What to produce: With the pictures set aside, reproduce each entry precisely as it reads.

Data in this exercise:
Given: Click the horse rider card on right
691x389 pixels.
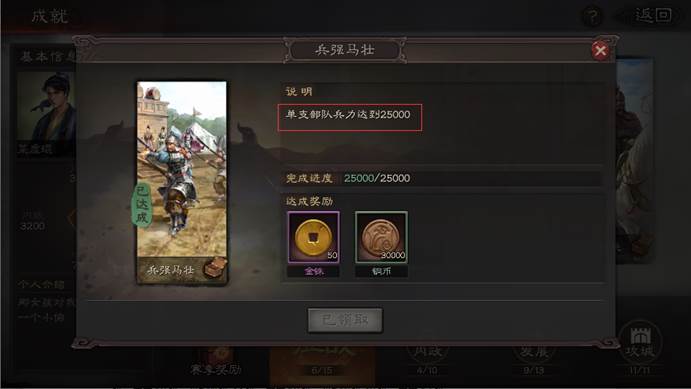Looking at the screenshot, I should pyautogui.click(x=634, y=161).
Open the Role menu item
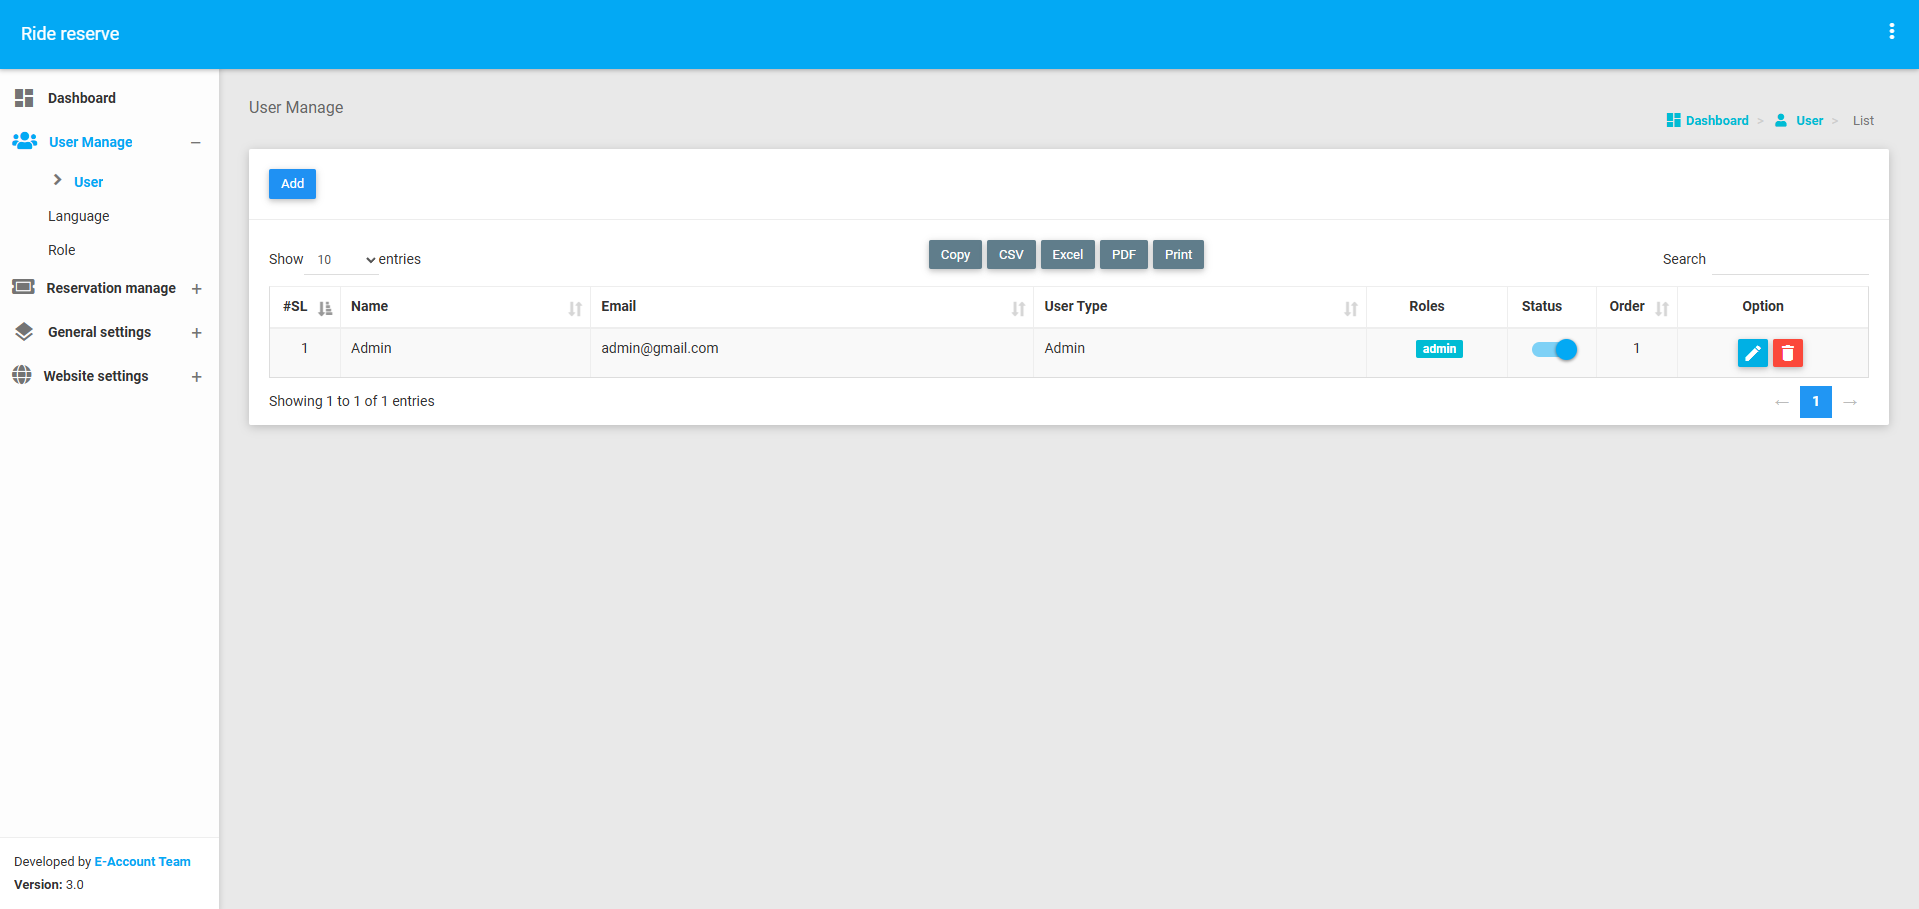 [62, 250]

Answer space:
Given: Click the horse rider card on right
691x389 pixels.
Looking at the screenshot, I should pyautogui.click(x=634, y=161).
Open the Role menu item
 [62, 250]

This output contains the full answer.